To run multiple jobs in parallel, pass to spearmint the argument: --max-concurrent=<#jobs>

Running the basic code: Spearmint-lite

Spearmint-lite is designed to be simple. To run an experiment in spearmint-lite, create a subdirectory as explained above. Again, the braninpy directory is provided as a demonstration. In this case, the experiment specification, which must be provided in config.json, is in JSON format. You must specify your problem as a sequence of JSON objects. As in the protocol buffer format above, each object must have a name, a type (float, int or enum), a 'min', a 'max' and a 'size'. Nothing else needs to be specified.

Go back to the top-level directory and run:

python spearmint-lite.py braninpy

Spearmint-lite will run one iteration of Bayesian optimization and write out to a file named results.dat in the braninpy subdirectory. results.dat will contain a white-space delimited line for each experiment, of the format: <result> <time-taken> <list of parameters in the same order as config.json>

Spearmint will propose new experiments and append them to results.dat each time it is run. Each proposed experiment will have a 'pending' result and time-taken, indicated by the letter P. The user must then run the experiment and fill in these values. Note that the time can safely be set to an arbitrary value if the chooser module does not use it (only GPEIperSecChooser currently does). Spearmint will condition on the pending experiments when proposing new ones, so any number of experiments can be conducted in parallel.

A script, cleanup.sh, is provided to completely clean up all the intermediate files and results in an experimental directory and restart the experiment from scratch.

Choser modules:

The chooser modules implement functions that tell spearmint which next job to run. Some correspond to 'acquisition functions' in the Bayesian optimization literature. Spearmint takes as an argument --method=ChooserModule which allows one to easy swap out acquisition functions. Choosers may optionally include parameters that can be passed to spearmint using the argument method-args=argument1,argument2,etc. These include, for example, the number of GP hyperparameter samples to use. See the comments in chooser files for chooser dependent arguments. Below are described the choosers provided in this package:

  • SequentialChooser: Chooses the next experiment using a high discrepancy Sobol sequence. Experiments are taken sequentially from a coarse-to-fine grid.

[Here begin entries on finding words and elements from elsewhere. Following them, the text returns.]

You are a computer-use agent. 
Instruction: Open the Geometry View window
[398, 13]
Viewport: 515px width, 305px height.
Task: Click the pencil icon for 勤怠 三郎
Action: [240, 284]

  • RandomChooser: Experiments are sampled randomly from the unit hypercube.

  • GPEIOptChooser: The GP EI MCMC algorithm from the paper. Jobs are first sampled densely from a dense grid on the unit hypercube and then the best candidates are optimized 'fine-tuned' according to EI.

  • GPEIperSecChooser: The GP EI per Second algorithm from the paper. Similar to GPEIOptChooser except points are optimized and evaluated based on the EI per Second criterion, where each job is weighted by the expected running time of the experiment.

  • GPEIChooser: Points are densely sampled on the unit hypercube and the best is returned according to the EI criterion. This is considerably faster than the GPEIOptChooser and works well in low-dimensional cases where the grid covers the search space densely.

IMPORTANT!

When estimating noise, the Gaussian process prior over noise assumes that the noise level is 'low' (e.g. between -1 to 1). If this is not the case, make sure to rescale your function to make this true (e.g. to approximately be between -1 and 1). Otherwise, the algorithm will find a bad high-noise mode that will result in bad performance.